I have had a couple of occasions where I drilled an area and did not like the feel of things, It was quite worth it for my peace of mind to remove a few inches of the sheetrock covering the area in question, check what I had 'accomplished', and then do some sheetrock repair. 

I never offer advice, but my opinion is that it would be very smart to find out exactly what caused the issue before proceeding.


----------



## Teetorbilt (Feb 7, 2004)

CG has brought up some valid points that could easily apply to older homes and might apply to yours depending on who built it and where. Most homes in your era were built to some code if it is in a civilised area. If you are in a rural area and the place was homestead built, anything goes.


----------



## Bonus (Aug 25, 2005)

My thought too is to be very careful here. I have run into electrical wires buried behind door frames and protected with thin steel to deflect any nails. This seems to be what this 'feels' like. Can the door jamb be pulled and the area visually inspected?


----------



## Freelancer (Dec 5, 2005)

We finally had a chance to work on the problem, and we were, thankfully, able to just push it through. (Also, it ended up that it WAS a hole only for shorter screws, so it probably wouldn't have mattered much, anyway. Here's to poorly drawn instructions...)

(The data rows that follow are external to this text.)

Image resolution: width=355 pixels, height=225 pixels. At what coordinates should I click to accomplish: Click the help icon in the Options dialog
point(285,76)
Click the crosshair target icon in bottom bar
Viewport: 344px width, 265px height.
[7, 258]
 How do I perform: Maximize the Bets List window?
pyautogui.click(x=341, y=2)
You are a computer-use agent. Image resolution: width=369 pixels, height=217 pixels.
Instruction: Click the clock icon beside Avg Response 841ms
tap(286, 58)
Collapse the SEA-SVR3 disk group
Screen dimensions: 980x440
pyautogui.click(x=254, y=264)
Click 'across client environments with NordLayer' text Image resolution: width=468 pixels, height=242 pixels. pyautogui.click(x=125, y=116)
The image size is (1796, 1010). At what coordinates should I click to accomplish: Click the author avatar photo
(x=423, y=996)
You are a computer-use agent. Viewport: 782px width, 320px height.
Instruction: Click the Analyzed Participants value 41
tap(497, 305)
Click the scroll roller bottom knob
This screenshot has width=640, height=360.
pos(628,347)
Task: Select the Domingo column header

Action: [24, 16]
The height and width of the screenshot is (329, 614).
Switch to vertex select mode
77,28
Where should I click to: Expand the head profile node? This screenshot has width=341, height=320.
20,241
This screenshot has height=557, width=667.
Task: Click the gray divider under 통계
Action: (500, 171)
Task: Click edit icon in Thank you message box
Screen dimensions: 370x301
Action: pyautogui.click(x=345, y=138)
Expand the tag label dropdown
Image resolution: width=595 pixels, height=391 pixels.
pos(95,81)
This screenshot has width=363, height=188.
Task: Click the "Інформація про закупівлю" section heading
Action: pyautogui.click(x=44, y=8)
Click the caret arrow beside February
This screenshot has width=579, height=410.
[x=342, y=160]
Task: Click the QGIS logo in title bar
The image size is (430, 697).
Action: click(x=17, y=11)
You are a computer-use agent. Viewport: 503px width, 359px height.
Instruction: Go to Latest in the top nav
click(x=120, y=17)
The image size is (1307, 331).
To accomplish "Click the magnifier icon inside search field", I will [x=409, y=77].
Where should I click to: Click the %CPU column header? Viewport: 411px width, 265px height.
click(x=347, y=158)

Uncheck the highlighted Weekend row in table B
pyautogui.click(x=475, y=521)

We have one more deadbolt to install; hopefully that one will go a _little _bit smoother than this one. Thanks so much for everyone's help. This is a great forum!


----------



## JOAT (Feb 27, 2006)

*wooden doweling is best*

teetorbilt is correct.


----------



## justdon (Nov 16, 2005)

I know a guy who put (unknown) inch plate steel (more than just regular thick metal) behind his door jambs so somebody could NOT kick in his doors with deadbolts. You would have one heck of a time hole sawing thru THAT stuff!! Jus throwing this out there because you never KNOW exactly what you are into back there. He was a bit paranoid!! For this area!!


----------



## HandyWife (Mar 29, 2007)

This is my first post (I'm sure of many to come) as well. I've recently encountered this issue when installing a deadbolt on a closet door. I think my problem was the result of a weak drill; from what I could tell the bit got very hot turning and spinning without making enough progress and as it heated my slightest movement to the left or right (normal) was just enough to break it off in the wooden door. I'm going to look for the kit to remove the bit and hope that this works. Good suggestions!


----------